Insert a Work Note task immediately before the blocking sub-playbook call. Set it to Automatic. The note should record the domain name, the computed risk score, the three highest-weight scoring signals, the `WhoisFreaks.WHOIS.create_date` value, the nameserver check result, and the subdomain count. This note is part of the incident audit trail. For environments with a change management integration (ServiceNow, Jira Service Management), pass the same content to a ticket creation task at this point. The ticket documents the block decision before the block executes.

## War Room Output

When the playbook completes, the analyst sees a structured incident record in the XSOAR War Room.

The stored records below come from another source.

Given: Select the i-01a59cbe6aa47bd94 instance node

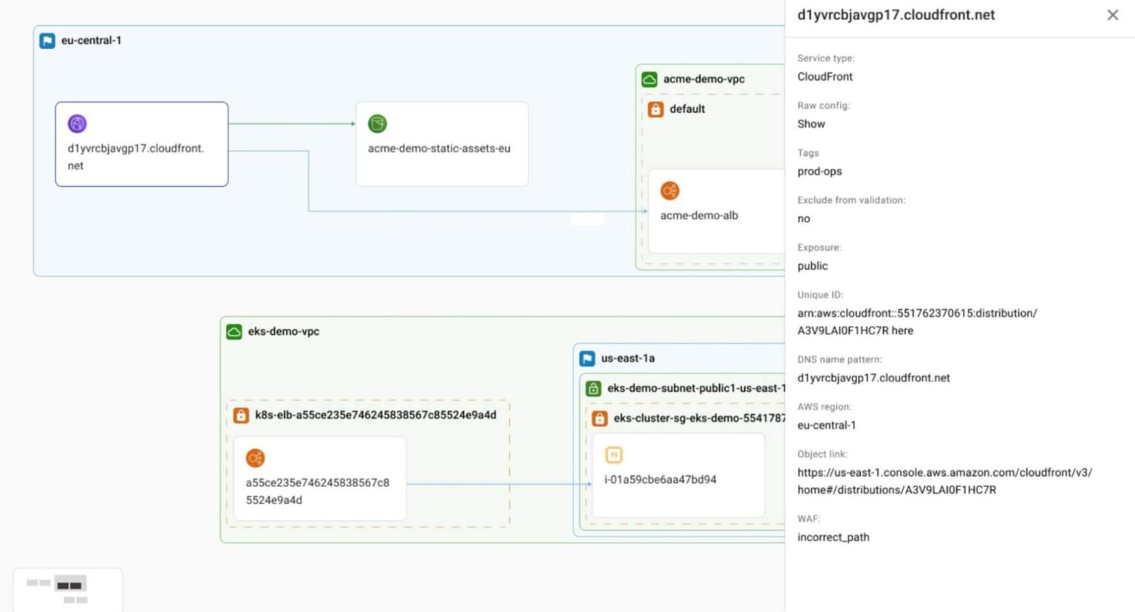Looking at the screenshot, I should 678,475.
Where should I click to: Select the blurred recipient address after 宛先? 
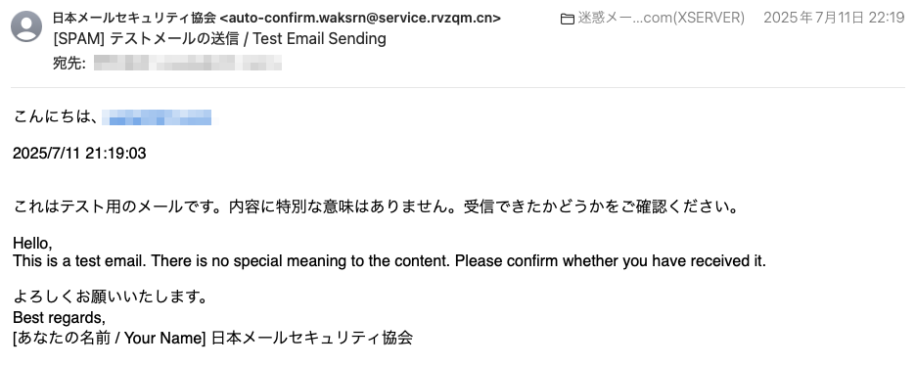[188, 63]
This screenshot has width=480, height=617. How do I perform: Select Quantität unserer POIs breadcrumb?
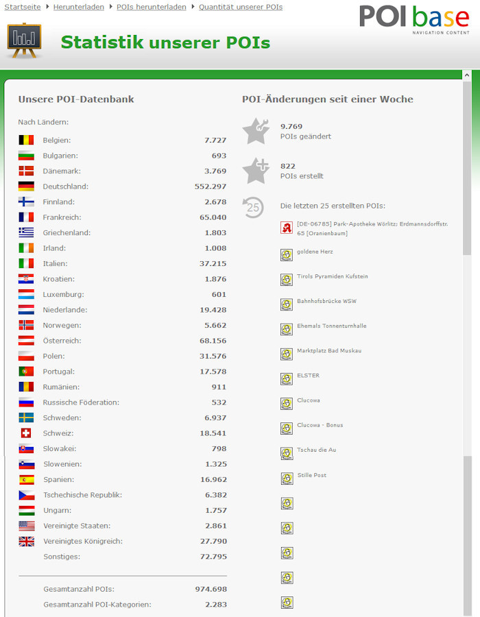pos(240,7)
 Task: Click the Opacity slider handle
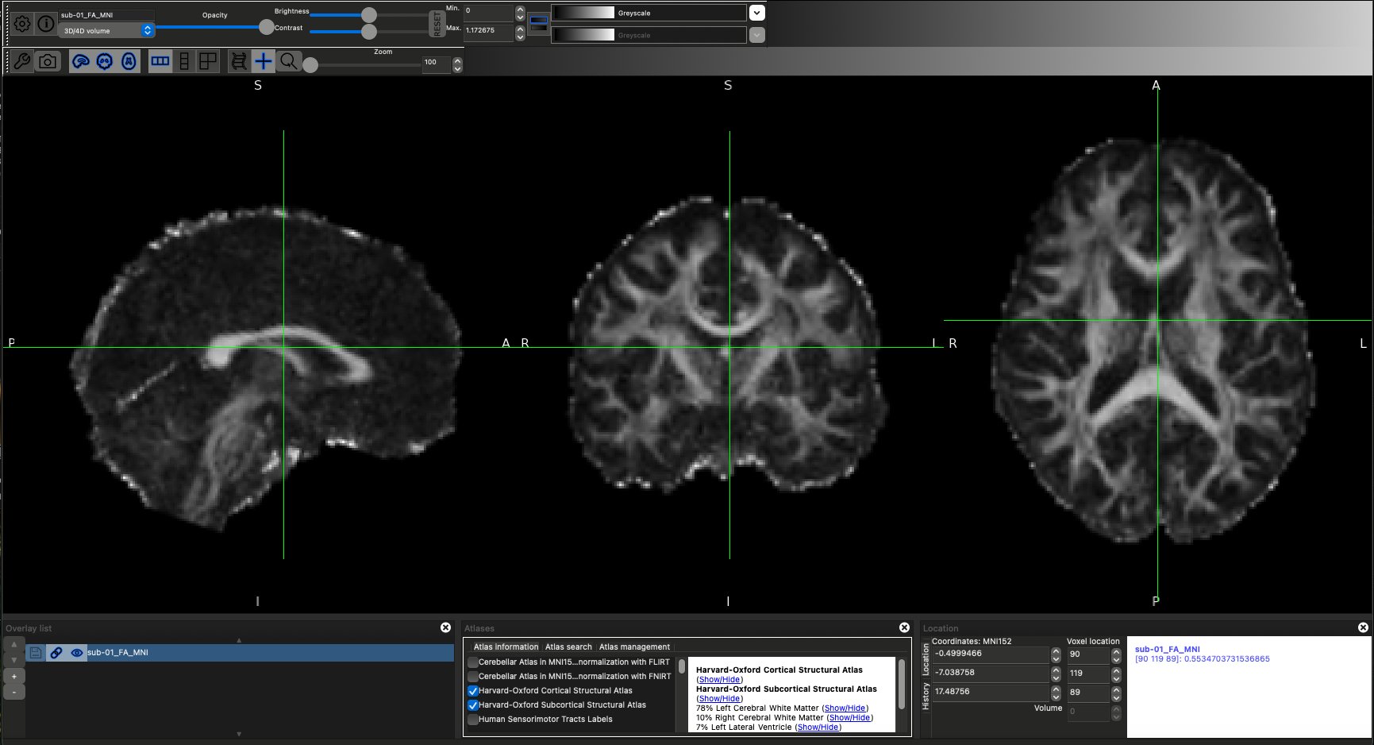tap(266, 27)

The WHOIS task posts a table with registration date, registrar name, domain status codes, and nameserver list. The DNS task posts the full record set grouped by type with TTL values visible. The subdomain task posts the active subdomain list with `first_seen` and `last_seen` dates alongside the total record count. The scoring task posts a breakdown showing which signals contributed and what value each added.

For analyst-review cases (score 35 to 64), the manual task presents all three enrichment tables with a single binary action. The analyst's decision and username are logged on the incident.

For auto-block cases, the Work Note appears in the War Room before the blocking sub-playbook output, giving any analyst who reviews the incident a complete picture of what was blocked and why.